Archive

Archive for July, 2018

Using Kaggle big data in a GIS

Kaggle is a platform for predictive modelling and analytics competitions in which statisticians and data miners compete to produce the best models for predicting and describing the datasets uploaded by companies and users. This crowdsourcing approach relies on the fact that there are countless strategies that can be applied to any predictive modelling task and it is impossible to know beforehand which technique or analyst will be most effective. [Wikipedia].   Over a half million people are in the Kaggle community, from nearly every country in the world.   Kaggle was acquired by Google a few years ago.  You can also learn about R, SQL, machine learning, and other topics on the site.  Why mention Kaggle in our geospatial data blog?  Kaggle hosts data sets on their site, some of which are spatial in nature, and some of which are truly “big data” (such as 9 million open images URLs), and as such, it represents a source of information for the GIS analyst, researcher, and instructor.
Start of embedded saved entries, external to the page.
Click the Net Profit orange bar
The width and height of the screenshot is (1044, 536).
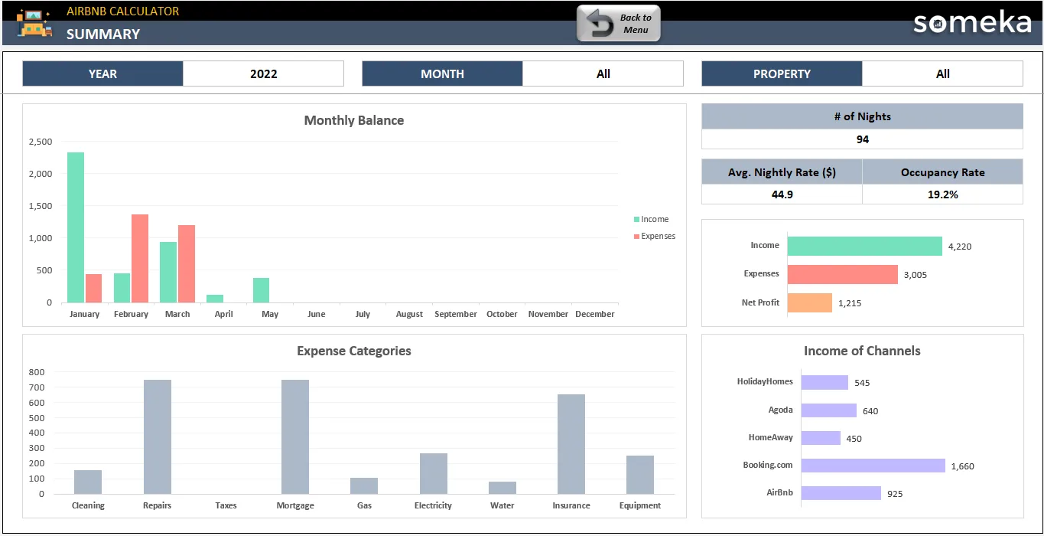(x=810, y=302)
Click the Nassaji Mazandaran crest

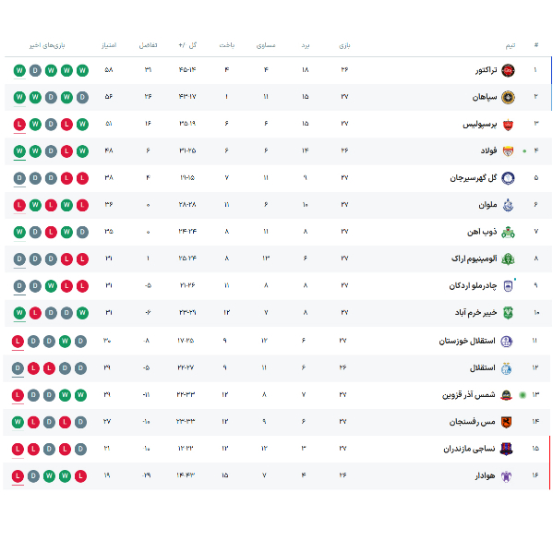coord(506,449)
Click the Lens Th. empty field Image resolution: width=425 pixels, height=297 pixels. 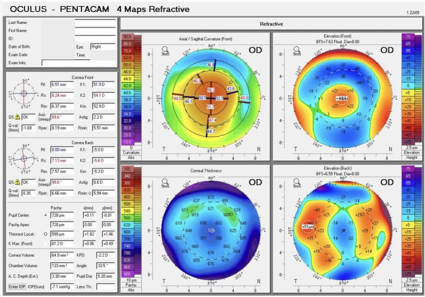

Because the data posted to Kaggle comes from a global community with diverse interests, expect an unusual array of data sets, from chest x-rays, superheroes, air quality, to birdsongs.  Some data are from surveys.  Many intriguing gems exist; for example, one of the data sets of interest to me as a geographer on the Kaggle site is the world happiness data .  It is available as a CSV for three different years.  The only unfortunate aspect of these tables is the lack of a country code; and relying only on name of country could present problems in joining the data to a map.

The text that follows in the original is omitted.